In the entries below, find the lines with the word "Open" and copy them.

* Exercise material
────────────────
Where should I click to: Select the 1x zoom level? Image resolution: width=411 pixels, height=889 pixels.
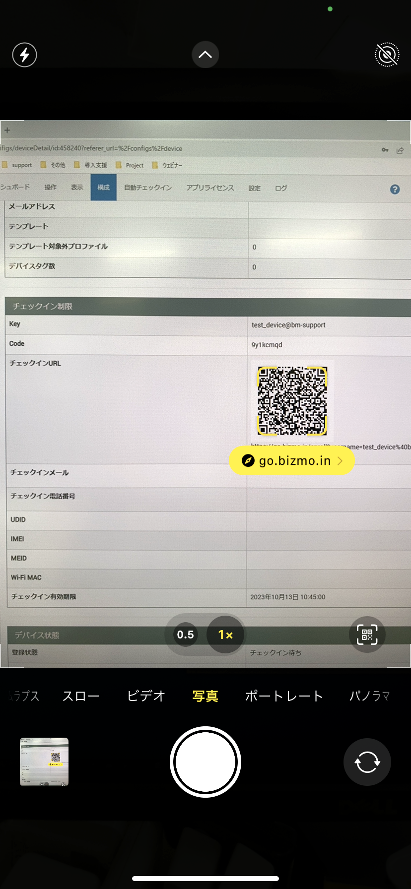point(225,635)
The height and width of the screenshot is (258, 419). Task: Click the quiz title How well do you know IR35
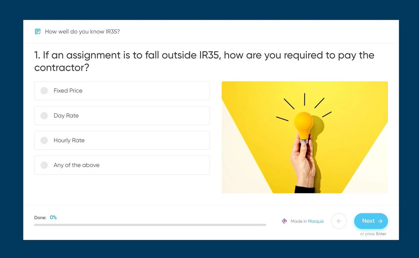click(82, 31)
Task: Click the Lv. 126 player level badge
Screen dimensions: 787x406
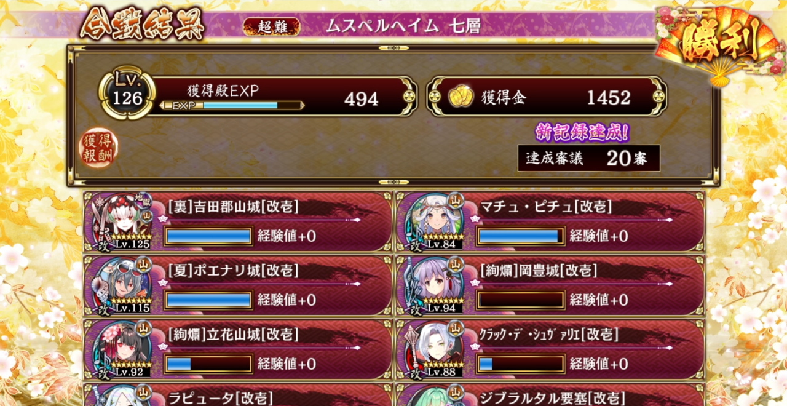Action: 127,94
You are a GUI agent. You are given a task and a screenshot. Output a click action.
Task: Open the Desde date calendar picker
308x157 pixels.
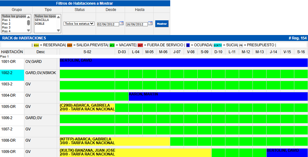click(122, 23)
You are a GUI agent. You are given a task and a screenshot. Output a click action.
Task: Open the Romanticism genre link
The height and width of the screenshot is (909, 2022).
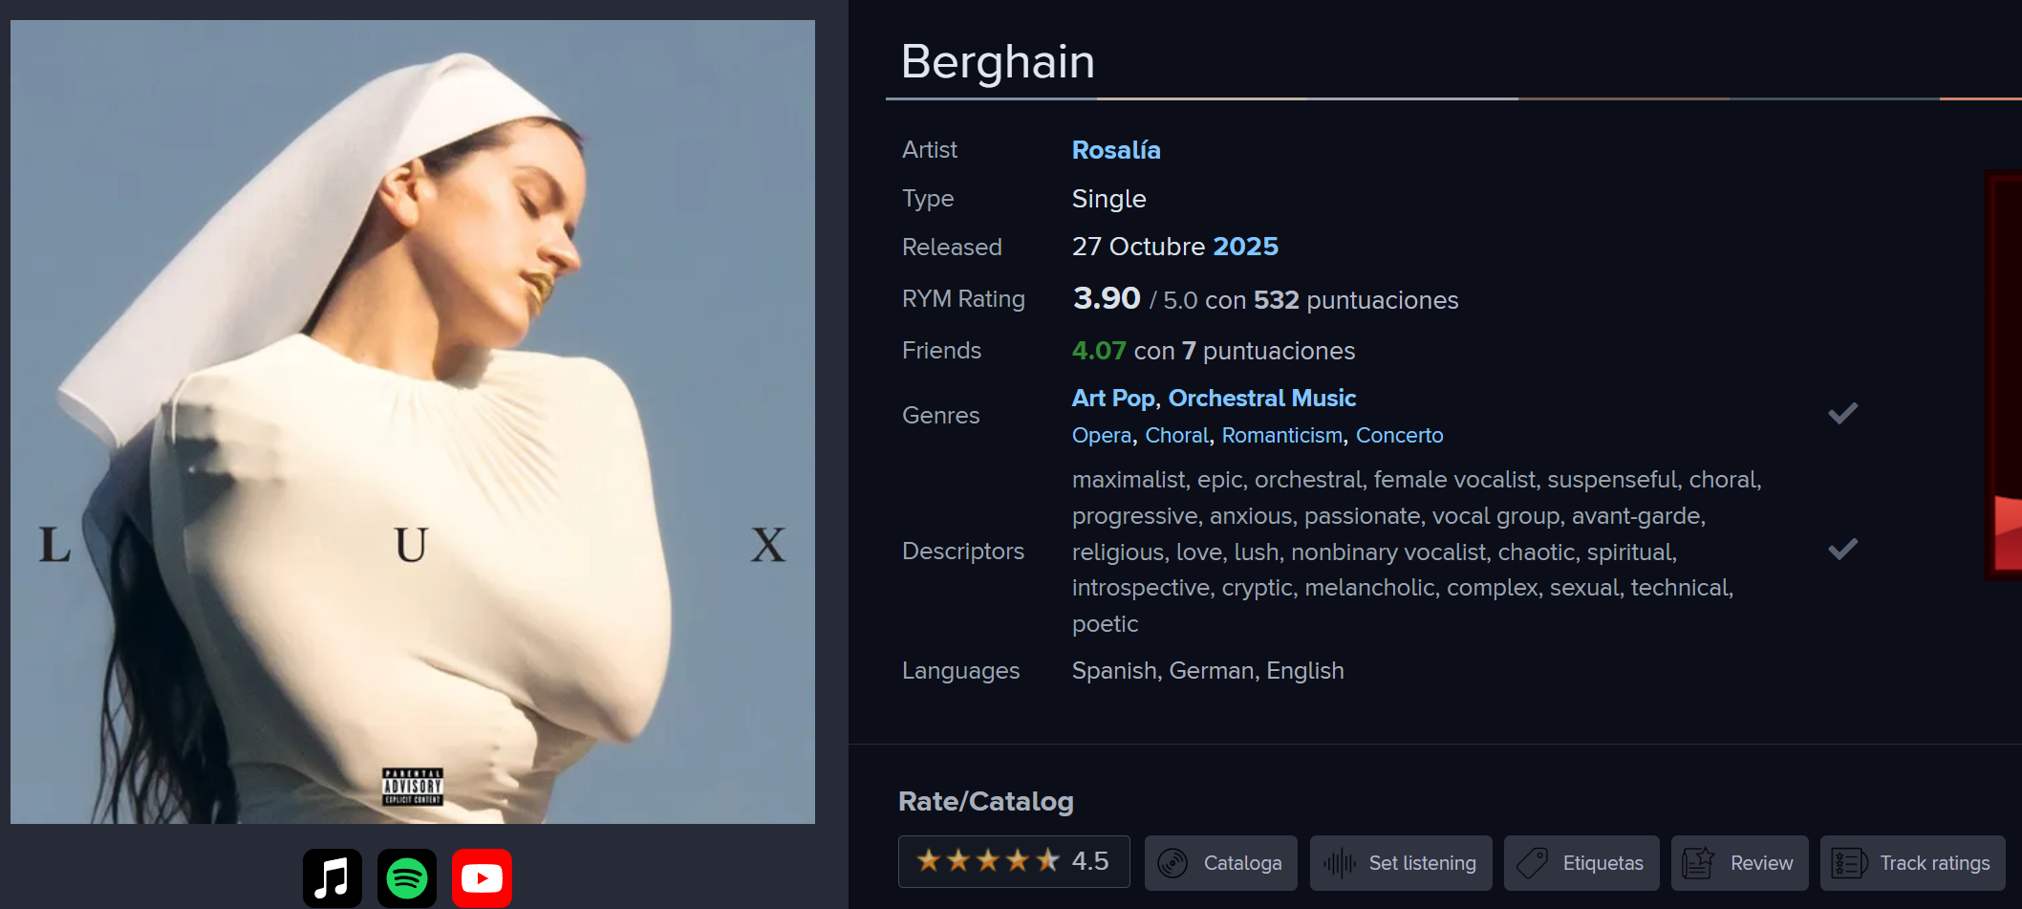[1281, 436]
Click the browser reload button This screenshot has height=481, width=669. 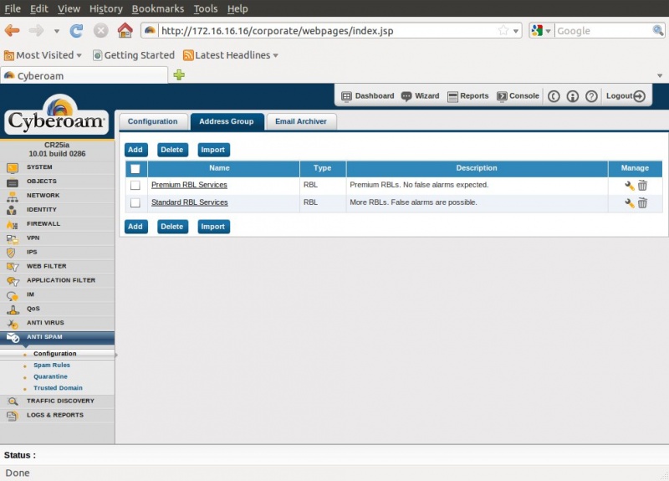(76, 31)
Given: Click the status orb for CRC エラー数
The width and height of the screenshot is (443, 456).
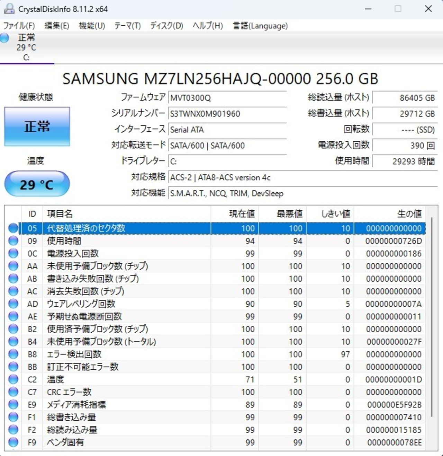Looking at the screenshot, I should tap(13, 392).
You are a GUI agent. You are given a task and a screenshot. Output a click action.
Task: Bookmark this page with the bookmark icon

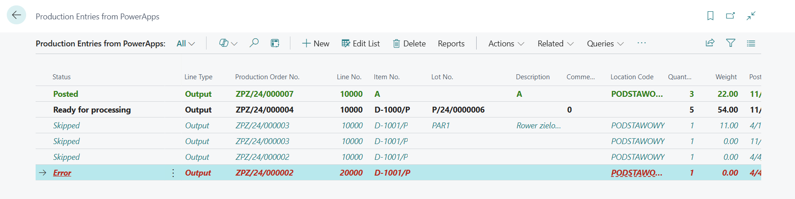710,16
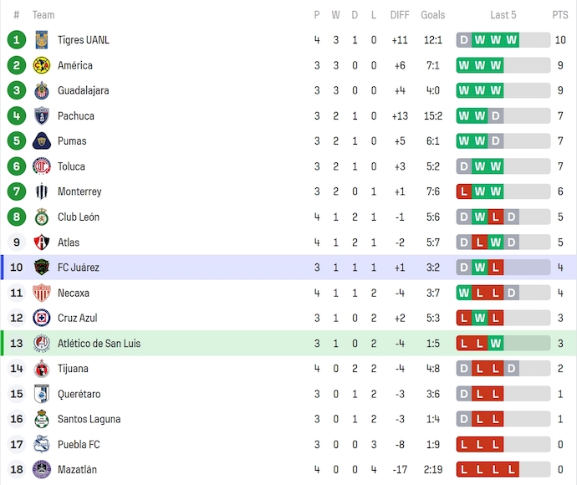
────────────────
* Exercise result
Task: Open the Desde date calendar picker
Task: Open the Romanticism genre link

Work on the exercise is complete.